O império árabe-islâmico valorizou o conhecimento espacial não apenas pela extensão geográfica entre o Norte da África, Península Ibérica e Oriente Médio, mas também por motivos religiosos, considerando Meca como referência central para peregrinações e orações. A obrigatoriedade da peregrinação fomentou o interesse pela cartografia, evidenciado pelo trabalho de Al-Idrisi (c. 1100-1166), cuja produção cartográfica trouxe avanços significativos à representação territorial, ainda que destoante Segundo Bissio, o caráter multiétnico e multirreligioso desse império foi marcado pela incorporação e islamização de distintas tradições e grupos étnicos.

Diferentemente de percepções modernas sobre países árabes e muçulmanos, são associadas frequentemente ao fundamentalismo, porém essa civilização promoveu a aceitação de cristãos e judeus e possibilitou a atuação de mulheres em posições intelectuais destacadas. Suas elites estimularam a tradução de obras clássicas em Bagdá, onde foi construída a Casa do Conhecimento, tornando-se um polo de ciência, filosofia e literatura. Esse processo viabilizou ao Ocidente, sobretudo durante o Renascimento, o resgate de saberes greco-romanos perdidos e a adoção dos números arábicos, incluindo o zero, oriundo do sistema hindu.
A influência arquitetônica árabe-islâmica permanece em cidades brasileiras, fruto da prolongada presença árabe na Península Ibérica e da consequente incorporação de termos à língua portuguesa. No campo das ciências médicas, os califados e monarcas incentivaram estudos e práticas avançadas, como a dissecação de corpos, contribuindo para o desenvolvimento dos conhecimentos anatômicos e do conceito de hospital. Destaca-se também a contribuição persa, responsável por notáveis centros de pesquisa médica.
A língua árabe, consolidada pelo Alcorão, desempenhou papel relevante na estruturação poética e intelectual da civilização, além de promover certo grau de tolerância interétnica e religiosa, em contraste com conflitos regionais atuais, tanto entre diferentes segmentos islâmicos quanto no contexto árabe-israelense.

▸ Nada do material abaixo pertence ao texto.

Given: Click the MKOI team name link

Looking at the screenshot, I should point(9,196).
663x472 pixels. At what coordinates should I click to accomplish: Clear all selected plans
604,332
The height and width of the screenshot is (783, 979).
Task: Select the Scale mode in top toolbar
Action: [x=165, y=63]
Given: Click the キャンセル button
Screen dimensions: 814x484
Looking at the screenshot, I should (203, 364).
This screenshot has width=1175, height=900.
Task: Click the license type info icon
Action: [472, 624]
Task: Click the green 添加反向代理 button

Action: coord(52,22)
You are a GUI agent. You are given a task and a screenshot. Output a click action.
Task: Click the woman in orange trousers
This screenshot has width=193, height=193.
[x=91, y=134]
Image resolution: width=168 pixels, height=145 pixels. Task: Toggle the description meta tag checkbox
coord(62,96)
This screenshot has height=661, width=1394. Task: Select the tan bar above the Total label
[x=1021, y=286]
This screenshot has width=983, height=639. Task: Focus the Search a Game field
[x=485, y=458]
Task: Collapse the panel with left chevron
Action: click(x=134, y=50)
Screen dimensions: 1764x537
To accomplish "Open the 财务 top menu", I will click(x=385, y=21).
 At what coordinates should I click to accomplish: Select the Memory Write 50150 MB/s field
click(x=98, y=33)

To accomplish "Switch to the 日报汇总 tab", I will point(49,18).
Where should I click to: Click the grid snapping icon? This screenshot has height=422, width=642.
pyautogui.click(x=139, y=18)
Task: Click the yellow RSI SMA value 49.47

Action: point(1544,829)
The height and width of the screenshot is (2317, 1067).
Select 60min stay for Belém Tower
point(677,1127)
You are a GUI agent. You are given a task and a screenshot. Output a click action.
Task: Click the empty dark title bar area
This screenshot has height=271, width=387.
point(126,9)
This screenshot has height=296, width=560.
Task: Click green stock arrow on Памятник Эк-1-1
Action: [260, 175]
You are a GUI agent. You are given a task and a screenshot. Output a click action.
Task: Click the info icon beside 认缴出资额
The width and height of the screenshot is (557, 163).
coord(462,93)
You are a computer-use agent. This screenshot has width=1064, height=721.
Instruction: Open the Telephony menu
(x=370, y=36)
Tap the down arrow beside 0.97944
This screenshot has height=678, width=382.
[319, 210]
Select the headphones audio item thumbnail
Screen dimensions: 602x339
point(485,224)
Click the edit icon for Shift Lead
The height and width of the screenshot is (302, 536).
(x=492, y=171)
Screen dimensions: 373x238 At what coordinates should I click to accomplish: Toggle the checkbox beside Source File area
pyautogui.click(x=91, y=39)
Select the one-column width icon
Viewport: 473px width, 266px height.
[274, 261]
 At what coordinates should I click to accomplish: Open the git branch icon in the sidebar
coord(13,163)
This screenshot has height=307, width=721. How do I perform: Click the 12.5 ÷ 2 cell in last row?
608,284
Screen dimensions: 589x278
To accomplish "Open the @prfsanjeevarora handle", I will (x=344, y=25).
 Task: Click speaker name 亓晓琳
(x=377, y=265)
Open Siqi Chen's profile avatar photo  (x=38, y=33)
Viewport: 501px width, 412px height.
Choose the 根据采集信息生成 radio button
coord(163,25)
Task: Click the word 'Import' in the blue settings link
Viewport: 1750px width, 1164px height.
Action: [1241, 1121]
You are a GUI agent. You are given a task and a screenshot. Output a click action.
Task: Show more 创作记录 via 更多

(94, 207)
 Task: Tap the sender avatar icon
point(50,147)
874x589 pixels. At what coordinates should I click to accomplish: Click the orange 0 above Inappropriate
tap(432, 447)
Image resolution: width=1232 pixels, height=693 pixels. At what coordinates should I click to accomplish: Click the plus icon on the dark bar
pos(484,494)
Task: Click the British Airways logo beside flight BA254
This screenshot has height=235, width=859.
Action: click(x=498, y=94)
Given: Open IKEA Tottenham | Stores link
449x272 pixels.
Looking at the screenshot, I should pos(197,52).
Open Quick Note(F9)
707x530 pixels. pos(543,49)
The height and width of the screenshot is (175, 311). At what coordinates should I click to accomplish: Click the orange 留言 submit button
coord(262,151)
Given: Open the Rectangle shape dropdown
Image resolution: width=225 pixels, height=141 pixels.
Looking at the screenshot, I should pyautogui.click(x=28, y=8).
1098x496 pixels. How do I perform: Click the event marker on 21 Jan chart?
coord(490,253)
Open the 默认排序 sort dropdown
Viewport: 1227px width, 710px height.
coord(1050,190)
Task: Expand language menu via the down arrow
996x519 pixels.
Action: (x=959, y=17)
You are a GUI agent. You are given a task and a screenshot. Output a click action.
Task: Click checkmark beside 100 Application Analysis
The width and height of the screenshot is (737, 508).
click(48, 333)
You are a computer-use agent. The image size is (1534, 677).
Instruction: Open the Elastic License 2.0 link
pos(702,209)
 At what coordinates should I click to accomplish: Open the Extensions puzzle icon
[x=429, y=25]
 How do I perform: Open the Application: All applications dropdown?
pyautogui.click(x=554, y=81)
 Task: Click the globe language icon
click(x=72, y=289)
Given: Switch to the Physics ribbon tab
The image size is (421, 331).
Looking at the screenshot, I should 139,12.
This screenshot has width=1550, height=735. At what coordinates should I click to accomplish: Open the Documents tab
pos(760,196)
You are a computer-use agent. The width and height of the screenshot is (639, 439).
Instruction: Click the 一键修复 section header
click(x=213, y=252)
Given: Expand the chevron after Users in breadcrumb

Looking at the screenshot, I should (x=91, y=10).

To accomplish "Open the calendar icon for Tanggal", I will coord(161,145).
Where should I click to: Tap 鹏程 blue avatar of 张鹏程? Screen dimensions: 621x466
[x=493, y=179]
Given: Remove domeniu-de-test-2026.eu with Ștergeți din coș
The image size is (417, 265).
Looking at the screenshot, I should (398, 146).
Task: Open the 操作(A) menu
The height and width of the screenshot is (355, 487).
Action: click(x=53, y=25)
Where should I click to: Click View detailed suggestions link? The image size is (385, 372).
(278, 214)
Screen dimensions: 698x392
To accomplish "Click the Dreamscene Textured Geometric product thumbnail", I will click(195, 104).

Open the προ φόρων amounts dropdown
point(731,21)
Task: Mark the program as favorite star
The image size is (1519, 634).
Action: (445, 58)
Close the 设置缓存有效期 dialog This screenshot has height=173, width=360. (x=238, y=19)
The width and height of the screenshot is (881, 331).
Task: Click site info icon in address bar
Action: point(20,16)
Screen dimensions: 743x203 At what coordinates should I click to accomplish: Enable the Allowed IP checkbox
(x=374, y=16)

Durante o programa, Carlos Ferreira destacou o contraste entre o esplendor histórico da região e a atual dependência econômica do petróleo, observando a diminuição do protagonismo científico. Maria Alice Ibañez Duarte enfatizou que o reconhecimento do legado científico e cultural árabe-islâmico contrasta com a percepção do impacto negativo da violência presente na região.